====== SOURCE TEXT
A question might arise as to why I am removing adverbs. Aren’t words like “incredibly”, “consistently” meaningful? Given that I’m not conducting sentiment analysis and instead focusing on concrete words related to topics such as price, flavor, service, etc., I find that removing adverbs aligns better with the specific goals of my project.

Modeling

Training the Model

After completing sufficient pre-processing steps, I proceed to the modeling phase. I experimented with three algorithms, LSA, LDA, and NMF, and found that the NMF algorithm provided the best results, so I continued with it. I trained the model with the objective of organizing my documents into 10 topics.

review = df.review.to_list()
vectorizer = CountVectorizer()
doc_word = vectorizer.fit_transform(review)
nmf_model = NMF(n_components=10)
doc_topic = nmf_model.fit_transform(doc_word)

Displaying Top 10 Keywords for Each Topic

Below, you can observe the 10 most significant words associated with each topic.

def display_topics(model, feature_names, no_top_words, topic_names=None):
    for ix, topic in enumerate(model.components_):
        if not topic_names or not topic_names[ix]:
            print("Topic ", ix)
        else:
            print("Topic: '",topic_names[ix],"'")
        print(", ".join([feature_names[i] for i in topic.argsort()[:-no_top_words - 1:-1]]))

Assigning Topic Labels

Certainly, as I can’t simply tell the end user that their text falls under “Topic 1” or “Topic 2,” I assigned meaningful labels to each identified topic.

topic_labels = {
    0: 'Efficient Dining Service',
    1: 'Quality Food and Atmosphere',
    2: 'Wine and Culinary Delights',
    3: 'Ordering and Waiting',
    4: 'Attentive Dining Experience',
    5: 'Delicious Dinner Atmosphere',
    6: 'Timely Dining Experience',
    7: 'Flavorful Menu Options',
    8: 'Overall Dining Experience',
    9: 'Hotel Breakfast Delights'
}
df['topic'] = df['topic_num'].map(topic_labels)
============
====== RECORDS PROVIDED
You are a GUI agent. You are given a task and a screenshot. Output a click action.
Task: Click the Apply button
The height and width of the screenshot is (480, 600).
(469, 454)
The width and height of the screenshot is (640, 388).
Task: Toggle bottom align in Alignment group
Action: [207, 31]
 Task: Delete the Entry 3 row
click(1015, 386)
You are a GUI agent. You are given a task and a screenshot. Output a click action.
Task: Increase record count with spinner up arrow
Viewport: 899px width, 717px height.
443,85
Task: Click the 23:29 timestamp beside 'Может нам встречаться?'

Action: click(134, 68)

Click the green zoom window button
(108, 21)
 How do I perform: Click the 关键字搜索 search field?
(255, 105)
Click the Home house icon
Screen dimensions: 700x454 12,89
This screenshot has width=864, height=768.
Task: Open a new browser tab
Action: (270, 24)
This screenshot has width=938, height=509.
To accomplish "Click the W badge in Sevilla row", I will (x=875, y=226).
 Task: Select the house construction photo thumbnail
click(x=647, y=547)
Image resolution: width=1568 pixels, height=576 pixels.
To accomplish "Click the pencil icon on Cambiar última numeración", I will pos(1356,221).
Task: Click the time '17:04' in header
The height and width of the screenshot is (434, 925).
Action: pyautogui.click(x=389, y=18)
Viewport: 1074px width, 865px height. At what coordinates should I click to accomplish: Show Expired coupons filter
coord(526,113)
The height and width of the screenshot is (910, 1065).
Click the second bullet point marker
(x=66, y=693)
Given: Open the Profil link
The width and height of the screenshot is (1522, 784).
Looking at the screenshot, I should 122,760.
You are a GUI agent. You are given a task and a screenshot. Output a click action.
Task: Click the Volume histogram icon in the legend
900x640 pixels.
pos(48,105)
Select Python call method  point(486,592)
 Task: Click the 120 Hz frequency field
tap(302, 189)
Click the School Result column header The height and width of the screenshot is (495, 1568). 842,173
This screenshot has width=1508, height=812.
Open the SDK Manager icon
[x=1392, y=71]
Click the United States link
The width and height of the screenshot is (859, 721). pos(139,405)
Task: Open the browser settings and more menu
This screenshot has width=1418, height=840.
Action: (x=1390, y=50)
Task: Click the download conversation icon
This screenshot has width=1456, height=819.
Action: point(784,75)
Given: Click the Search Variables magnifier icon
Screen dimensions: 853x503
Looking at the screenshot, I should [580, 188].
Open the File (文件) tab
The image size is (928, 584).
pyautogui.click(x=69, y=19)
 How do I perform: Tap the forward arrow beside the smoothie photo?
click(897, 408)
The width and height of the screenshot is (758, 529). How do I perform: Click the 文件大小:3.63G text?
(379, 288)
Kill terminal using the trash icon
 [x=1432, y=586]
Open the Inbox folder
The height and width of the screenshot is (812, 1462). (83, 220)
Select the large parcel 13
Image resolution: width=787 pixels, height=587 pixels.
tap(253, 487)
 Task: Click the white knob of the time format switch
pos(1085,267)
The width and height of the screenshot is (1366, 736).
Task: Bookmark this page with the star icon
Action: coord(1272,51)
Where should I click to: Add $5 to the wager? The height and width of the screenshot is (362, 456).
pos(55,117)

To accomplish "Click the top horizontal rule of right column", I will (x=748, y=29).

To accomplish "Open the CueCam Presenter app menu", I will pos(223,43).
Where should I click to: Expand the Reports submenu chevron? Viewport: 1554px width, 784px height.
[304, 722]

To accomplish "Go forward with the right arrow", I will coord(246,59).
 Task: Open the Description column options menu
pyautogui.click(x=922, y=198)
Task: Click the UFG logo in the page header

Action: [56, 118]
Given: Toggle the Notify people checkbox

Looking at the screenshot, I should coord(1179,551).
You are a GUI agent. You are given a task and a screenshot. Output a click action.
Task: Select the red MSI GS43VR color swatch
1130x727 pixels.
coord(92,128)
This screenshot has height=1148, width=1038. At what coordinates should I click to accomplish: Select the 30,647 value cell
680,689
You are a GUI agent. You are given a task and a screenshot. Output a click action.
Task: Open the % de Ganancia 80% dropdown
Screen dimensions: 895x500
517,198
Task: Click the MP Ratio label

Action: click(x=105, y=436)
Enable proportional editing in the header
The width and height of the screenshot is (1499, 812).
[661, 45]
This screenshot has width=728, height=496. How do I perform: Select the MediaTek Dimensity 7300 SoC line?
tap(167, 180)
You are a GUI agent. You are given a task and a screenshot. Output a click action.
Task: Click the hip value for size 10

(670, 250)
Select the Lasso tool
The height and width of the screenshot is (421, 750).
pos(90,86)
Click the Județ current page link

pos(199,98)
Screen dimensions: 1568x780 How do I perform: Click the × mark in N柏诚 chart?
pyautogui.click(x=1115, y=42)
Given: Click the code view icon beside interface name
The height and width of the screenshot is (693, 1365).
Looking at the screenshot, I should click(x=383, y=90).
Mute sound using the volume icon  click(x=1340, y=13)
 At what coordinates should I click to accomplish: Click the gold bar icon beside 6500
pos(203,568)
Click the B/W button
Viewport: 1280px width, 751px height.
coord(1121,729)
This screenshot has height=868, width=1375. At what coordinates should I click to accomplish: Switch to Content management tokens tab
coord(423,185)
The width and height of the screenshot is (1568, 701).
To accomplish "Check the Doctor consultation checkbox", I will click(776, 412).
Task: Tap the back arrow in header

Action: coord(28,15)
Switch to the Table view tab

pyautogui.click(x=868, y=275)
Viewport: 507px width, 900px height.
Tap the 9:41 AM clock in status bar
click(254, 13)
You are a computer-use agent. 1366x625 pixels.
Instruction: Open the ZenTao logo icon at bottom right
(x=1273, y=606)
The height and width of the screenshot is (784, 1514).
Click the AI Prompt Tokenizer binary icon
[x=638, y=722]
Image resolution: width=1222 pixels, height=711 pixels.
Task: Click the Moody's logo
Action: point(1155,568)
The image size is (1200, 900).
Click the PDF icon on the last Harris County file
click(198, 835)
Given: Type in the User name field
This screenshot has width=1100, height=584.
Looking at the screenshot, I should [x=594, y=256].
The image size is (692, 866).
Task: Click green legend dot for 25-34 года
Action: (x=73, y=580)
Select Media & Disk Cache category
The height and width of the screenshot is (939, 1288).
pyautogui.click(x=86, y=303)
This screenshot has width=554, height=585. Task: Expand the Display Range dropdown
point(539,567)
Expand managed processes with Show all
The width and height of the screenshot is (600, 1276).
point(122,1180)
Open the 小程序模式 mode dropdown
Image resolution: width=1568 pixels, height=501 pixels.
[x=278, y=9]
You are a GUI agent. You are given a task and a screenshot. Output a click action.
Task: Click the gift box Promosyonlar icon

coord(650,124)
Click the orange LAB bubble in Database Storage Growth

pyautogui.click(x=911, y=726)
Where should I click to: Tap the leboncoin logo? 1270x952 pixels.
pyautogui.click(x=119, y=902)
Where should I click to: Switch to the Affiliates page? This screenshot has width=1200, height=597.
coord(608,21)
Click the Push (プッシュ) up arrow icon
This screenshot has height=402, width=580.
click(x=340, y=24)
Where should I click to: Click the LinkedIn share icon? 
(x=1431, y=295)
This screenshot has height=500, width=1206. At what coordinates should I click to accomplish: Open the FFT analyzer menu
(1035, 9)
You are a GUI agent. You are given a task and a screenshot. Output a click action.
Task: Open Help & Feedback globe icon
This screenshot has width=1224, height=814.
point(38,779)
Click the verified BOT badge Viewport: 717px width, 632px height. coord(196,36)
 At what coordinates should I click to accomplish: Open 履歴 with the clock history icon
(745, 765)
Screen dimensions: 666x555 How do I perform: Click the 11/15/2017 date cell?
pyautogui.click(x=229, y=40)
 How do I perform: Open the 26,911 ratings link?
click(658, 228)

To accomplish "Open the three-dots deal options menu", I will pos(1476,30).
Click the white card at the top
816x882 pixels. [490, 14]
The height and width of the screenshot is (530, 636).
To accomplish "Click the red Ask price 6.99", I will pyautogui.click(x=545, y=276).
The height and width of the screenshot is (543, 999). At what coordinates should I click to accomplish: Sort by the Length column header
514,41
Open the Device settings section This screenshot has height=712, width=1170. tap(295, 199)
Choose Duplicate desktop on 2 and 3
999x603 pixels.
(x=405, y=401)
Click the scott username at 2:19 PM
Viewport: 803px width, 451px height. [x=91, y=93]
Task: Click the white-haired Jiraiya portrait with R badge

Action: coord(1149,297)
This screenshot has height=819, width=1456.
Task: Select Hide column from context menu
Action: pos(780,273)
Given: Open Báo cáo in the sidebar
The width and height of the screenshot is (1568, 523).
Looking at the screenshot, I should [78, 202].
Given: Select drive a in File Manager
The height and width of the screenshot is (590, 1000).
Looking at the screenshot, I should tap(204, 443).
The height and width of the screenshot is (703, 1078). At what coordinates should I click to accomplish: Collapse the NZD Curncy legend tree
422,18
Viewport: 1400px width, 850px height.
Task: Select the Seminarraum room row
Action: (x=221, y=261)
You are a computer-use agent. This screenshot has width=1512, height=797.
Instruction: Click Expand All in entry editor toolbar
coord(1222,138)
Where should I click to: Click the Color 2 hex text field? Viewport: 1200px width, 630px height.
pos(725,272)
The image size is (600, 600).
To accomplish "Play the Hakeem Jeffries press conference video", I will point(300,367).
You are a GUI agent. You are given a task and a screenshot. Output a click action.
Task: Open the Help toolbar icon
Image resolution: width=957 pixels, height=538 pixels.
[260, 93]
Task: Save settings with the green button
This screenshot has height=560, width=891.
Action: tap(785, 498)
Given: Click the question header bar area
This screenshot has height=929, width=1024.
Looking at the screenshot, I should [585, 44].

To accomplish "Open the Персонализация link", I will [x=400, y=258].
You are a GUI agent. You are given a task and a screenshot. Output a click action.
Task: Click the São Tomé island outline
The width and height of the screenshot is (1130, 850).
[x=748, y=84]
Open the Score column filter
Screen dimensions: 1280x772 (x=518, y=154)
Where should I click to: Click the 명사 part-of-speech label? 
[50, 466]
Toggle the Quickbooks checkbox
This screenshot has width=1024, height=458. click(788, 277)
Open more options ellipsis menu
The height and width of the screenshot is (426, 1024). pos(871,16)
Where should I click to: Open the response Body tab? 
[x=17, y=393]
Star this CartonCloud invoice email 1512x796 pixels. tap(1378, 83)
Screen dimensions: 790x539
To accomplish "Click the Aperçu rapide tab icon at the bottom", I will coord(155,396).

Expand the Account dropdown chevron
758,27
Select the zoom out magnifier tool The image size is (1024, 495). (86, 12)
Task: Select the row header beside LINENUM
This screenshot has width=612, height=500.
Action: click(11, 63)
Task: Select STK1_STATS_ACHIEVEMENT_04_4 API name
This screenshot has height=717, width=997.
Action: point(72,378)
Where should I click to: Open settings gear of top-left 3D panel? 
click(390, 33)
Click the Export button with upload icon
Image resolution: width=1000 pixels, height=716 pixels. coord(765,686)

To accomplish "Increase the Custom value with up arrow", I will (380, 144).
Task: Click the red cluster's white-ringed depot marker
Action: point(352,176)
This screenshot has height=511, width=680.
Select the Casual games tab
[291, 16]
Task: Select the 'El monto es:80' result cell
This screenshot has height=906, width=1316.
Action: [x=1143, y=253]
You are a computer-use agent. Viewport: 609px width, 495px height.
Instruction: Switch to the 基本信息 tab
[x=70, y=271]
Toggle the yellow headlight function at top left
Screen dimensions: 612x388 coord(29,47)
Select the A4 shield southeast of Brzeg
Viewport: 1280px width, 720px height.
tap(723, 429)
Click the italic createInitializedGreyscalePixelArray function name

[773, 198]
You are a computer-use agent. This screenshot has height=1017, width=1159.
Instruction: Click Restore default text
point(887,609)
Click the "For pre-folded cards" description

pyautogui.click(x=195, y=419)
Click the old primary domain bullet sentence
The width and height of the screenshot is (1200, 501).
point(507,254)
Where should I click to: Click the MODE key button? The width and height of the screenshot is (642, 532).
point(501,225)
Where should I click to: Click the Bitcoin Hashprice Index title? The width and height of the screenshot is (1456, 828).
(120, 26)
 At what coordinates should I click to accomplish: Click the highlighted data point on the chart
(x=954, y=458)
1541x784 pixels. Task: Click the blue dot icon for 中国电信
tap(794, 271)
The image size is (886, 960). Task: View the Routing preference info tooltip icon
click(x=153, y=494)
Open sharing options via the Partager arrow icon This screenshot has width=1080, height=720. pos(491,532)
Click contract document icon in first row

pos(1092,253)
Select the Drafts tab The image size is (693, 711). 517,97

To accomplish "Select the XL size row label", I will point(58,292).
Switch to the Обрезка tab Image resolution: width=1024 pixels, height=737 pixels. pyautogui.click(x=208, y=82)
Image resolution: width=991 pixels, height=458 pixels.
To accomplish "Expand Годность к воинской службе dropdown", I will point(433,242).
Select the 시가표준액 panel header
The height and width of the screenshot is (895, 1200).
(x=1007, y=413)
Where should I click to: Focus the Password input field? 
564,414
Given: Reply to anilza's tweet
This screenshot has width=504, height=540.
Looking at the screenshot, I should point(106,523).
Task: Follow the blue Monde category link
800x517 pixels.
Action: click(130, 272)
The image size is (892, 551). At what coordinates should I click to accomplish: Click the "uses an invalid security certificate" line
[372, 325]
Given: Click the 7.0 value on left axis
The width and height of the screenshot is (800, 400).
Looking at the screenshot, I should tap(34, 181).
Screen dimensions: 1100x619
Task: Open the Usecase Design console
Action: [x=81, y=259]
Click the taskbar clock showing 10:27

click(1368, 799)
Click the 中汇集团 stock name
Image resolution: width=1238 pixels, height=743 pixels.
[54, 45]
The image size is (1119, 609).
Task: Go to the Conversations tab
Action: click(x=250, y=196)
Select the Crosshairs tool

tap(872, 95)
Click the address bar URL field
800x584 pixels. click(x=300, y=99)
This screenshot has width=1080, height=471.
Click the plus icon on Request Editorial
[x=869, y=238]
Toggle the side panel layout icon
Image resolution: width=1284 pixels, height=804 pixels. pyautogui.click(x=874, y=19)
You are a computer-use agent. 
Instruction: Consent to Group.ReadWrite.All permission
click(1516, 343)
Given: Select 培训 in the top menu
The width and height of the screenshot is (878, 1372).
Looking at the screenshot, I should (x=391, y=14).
============
*TASK SET*:
1. Rename "feature_names" to "vocab_terms" in the topic-modeling text above, then write out the stretch from "Below, you can" through "topic.argsort()[:-no_top_words - 1:-1]]))" with that change.
2. Output the dataset rows exactly as they stand, covering the stretch from the line that contains "Click the scott username at 2:19 PM" through the line that contains "will [x=400, y=258].".

*TASK SOLUTIONS*:
1.
Below, you can observe the 10 most significant words associated with each topic.

def display_topics(model, vocab_terms, no_top_words, topic_names=None):
    for ix, topic in enumerate(model.components_):
        if not topic_names or not topic_names[ix]:
            print("Topic ", ix)
        else:
            print("Topic: '",topic_names[ix],"'")
        print(", ".join([vocab_terms[i] for i in topic.argsort()[:-no_top_words - 1:-1]]))

2.
Click the scott username at 2:19 PM
Viewport: 803px width, 451px height. [x=91, y=93]
Task: Click the white-haired Jiraiya portrait with R badge

Action: coord(1149,297)
This screenshot has height=819, width=1456.
Task: Select Hide column from context menu
Action: pos(780,273)
Given: Open Báo cáo in the sidebar
The width and height of the screenshot is (1568, 523).
Looking at the screenshot, I should [78, 202].
Given: Select drive a in File Manager
The height and width of the screenshot is (590, 1000).
Looking at the screenshot, I should tap(204, 443).
The height and width of the screenshot is (703, 1078). At what coordinates should I click to accomplish: Collapse the NZD Curncy legend tree
422,18
Viewport: 1400px width, 850px height.
Task: Select the Seminarraum room row
Action: (x=221, y=261)
You are a computer-use agent. This screenshot has width=1512, height=797.
Instruction: Click Expand All in entry editor toolbar
coord(1222,138)
Where should I click to: Click the Color 2 hex text field? Viewport: 1200px width, 630px height.
pos(725,272)
The image size is (600, 600).
To accomplish "Play the Hakeem Jeffries press conference video", I will point(300,367).
You are a GUI agent. You are given a task and a screenshot. Output a click action.
Task: Open the Help toolbar icon
Image resolution: width=957 pixels, height=538 pixels.
[260, 93]
Task: Save settings with the green button
This screenshot has height=560, width=891.
Action: tap(785, 498)
Given: Click the question header bar area
This screenshot has height=929, width=1024.
Looking at the screenshot, I should [585, 44].

To accomplish "Open the Персонализация link", I will [x=400, y=258].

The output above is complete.